Sobre minha escrita – A ideia inicial (1)
Estou escrevendo o novo livro, minha sétima história. Mais um desafio que sei como começou e que não imagino como terminará. Acho isso empolgante, pela sensação de ter entrado num universo desconhecido, com potencial de me trazer surpresas, emoções e lições. Estou animado; desejem-me sorte.
Como recorrentemente recebo perguntas a respeito de meu processo de escrita, tanto de leitores quanto de amigos escritores, e envolvido que estou pela história que venho construindo, decidi abrir uma pequena série aqui na coluna, com artigos sobre um pouco do que faço para conceber um livro. Escolhi cinco tópicos: a ideia inicial, a pesquisa, os personagens, as viradas e a amarração. Obviamente, eles não esgotam o processo. Muito pelo contrário. Há tantas outras coisas envolvidas que seria impossível abarcar tudo o que se passa entre o “1” e o “Fim”. Do mesmo modo, nem de longe há de surgir aqui a pretensão de ensinar qualquer coisa. Talvez deva ser visto mais como curiosidade, pois falo por mim. Cada autor tem suas manias e princípios, todos eles corretos e válidos. O importante, acredito, é a beleza do resultado.
Vamos ao começo de tudo: a ideia inicial.
Se é consenso que, por mais longa que seja a estrada, ela deve começar pelo primeiro passo, então a ideia inicial é, por óbvio, esse passo. Óbvio, mas não tão simples quanto parece. Já tentei abrir um documento no Word, salvar como “Novo livro”, esfregar as mãos, escrever o número 1 no alto à direita e, daí, me perguntar: “Vou escrever sobre o quê?” O cursor piscou mais de dez mil vezes e não saiu nada. Ou pelo menos nada que prestasse.
Aprendi que a ideia que merece ser desenvolvida tem de vir de uma motivação maior, de algo que realmente me incomode. Quando aparece alguma ideia supostamente boa, não mais sento e saio tentando escrever. Deixo-a pairando no ar. Se retorna durante aquela reunião chata de trabalho, acendo a luz amarela. Se tira meu sono, a luz amarela passa a piscar. Agora, se volta naquela hora mais imprópria de todas (e vocês sabem qual é…), a luz se transforma em verde e o documento no Word é aberto.

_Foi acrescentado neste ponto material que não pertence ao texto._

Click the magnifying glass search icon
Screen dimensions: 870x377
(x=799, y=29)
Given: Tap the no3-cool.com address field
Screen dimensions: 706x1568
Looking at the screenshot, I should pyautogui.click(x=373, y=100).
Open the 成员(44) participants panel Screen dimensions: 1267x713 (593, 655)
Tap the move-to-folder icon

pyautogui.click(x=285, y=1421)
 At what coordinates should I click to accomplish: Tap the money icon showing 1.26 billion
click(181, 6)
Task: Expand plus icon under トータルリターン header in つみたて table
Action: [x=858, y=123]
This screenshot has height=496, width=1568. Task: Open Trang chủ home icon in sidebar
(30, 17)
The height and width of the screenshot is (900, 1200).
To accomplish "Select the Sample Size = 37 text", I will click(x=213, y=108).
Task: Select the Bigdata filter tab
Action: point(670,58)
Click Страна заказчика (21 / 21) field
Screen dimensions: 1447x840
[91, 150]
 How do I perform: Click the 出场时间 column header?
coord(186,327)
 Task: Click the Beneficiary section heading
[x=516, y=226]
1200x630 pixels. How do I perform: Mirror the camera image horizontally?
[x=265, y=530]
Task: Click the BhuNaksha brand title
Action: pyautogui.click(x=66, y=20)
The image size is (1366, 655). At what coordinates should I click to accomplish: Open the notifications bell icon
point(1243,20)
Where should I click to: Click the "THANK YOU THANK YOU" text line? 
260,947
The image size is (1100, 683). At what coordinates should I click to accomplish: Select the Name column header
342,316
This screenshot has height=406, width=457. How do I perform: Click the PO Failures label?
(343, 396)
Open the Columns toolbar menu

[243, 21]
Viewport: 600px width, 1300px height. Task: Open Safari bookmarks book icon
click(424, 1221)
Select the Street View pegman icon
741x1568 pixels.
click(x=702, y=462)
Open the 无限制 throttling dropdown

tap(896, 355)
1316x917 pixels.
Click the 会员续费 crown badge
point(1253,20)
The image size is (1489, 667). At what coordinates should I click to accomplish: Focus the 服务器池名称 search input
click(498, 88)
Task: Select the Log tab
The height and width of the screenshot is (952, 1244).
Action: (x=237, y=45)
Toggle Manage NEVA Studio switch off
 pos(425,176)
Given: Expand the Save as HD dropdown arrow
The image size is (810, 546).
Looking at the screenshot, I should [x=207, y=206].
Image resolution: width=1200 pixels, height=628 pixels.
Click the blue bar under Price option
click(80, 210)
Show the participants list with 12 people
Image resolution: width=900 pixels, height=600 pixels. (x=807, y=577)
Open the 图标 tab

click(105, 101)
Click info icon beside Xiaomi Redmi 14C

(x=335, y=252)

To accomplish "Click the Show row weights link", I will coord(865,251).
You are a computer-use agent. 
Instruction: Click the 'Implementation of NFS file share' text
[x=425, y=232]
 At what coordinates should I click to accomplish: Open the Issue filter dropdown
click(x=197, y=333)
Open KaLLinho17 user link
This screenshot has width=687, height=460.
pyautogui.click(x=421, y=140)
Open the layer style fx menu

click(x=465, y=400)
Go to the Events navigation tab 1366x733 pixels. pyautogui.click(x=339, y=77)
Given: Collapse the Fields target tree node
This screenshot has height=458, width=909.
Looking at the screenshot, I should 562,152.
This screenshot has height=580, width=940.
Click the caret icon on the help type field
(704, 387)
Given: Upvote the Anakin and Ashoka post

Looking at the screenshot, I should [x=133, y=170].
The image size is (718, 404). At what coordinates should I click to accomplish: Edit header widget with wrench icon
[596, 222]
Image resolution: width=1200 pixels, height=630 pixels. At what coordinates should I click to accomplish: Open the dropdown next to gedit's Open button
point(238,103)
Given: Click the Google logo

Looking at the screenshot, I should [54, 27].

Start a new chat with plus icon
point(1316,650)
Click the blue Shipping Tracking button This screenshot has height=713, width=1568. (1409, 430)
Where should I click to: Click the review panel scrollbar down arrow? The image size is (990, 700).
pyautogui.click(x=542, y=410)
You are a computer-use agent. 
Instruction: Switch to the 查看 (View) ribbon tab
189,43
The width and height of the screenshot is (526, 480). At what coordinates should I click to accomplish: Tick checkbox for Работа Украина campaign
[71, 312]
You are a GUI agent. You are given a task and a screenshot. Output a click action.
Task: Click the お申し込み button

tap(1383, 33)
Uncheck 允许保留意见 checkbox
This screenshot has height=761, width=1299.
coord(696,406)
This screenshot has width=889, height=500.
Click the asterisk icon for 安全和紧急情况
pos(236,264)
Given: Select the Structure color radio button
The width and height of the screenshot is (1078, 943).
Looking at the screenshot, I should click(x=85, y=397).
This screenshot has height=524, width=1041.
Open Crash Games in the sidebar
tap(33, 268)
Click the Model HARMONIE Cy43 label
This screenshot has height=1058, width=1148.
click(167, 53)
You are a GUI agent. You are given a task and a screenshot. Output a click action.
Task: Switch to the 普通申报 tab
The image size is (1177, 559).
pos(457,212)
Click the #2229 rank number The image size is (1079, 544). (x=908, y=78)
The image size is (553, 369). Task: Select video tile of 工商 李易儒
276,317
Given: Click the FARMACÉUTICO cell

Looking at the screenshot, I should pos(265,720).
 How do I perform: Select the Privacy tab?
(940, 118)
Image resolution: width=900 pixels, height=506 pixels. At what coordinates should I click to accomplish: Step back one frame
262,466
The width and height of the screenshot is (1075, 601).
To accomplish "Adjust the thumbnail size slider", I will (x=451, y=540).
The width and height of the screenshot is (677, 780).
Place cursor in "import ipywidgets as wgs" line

Há um grande clichê sobre esse tema, mas que funciona muito bem para mim: fazer a boa e velha pergunta “E se… ?” Essa pergunta abre um milhão de possibilidades, e grande parte das maiores histórias de todos os tempos deve ter começado nela: “E se um velho lesse tantos romances de cavalaria que ficasse meio maluco e resolvesse tornar-se um cavaleiro errante?”, “E se um camarada um dia acordasse transformado numa barata gigante?”, “E se dois jovens, filhos de famílias rivais, se apaixonassem perdidamente?” A tendência é acharmos que todas as perguntas já foram feitas. É aí que entra um complicador no desafio: qual é a pergunta secreta? Ou: quais das perguntas feitas poderiam ser perguntadas de outra forma? Provavelmente, não encontrarei o Santo Graal das perguntas não perguntadas. Já me conformei com isso. Se a questão que parece boa continua me martelando, aposto minhas fichas em que, ao longo da escrita, conseguirei convertê-la numa história original. A ferramenta? A forma de contar e amarrar tudo, a chamada “voz do autor” — única para cada escritor.
Em Surpreendente!, fiz a seguinte pergunta: “E se um cineasta que estiver realizando o filme da sua vida descobrir que só terá mais dois meses de visão?” O que decorreu daí pode ser conferido nas páginas do livro. Da ideia inicial vieram os personagens, as situações que levaram até a pergunta-chave, as decorrências dela, os pontos de virada, o clímax, a resolução da história. Começou de um jeito, terminou de outro completamente diferente. Mas a pergunta esteve lá o tempo todo.
Por fim, nunca deixo de considerar a possibilidade de jogar tudo fora, mesmo que, aparentemente, a ideia inicial seja fantástica e eu já tenha escrito um bocado sobre ela. Às vezes a coisa não engata, não flui, e os pelos do braço não arrepiam. Que venha, então, outra ideia! Porque certamente aquela não era a pergunta correta e tudo não passou de breve e tênue empolgação.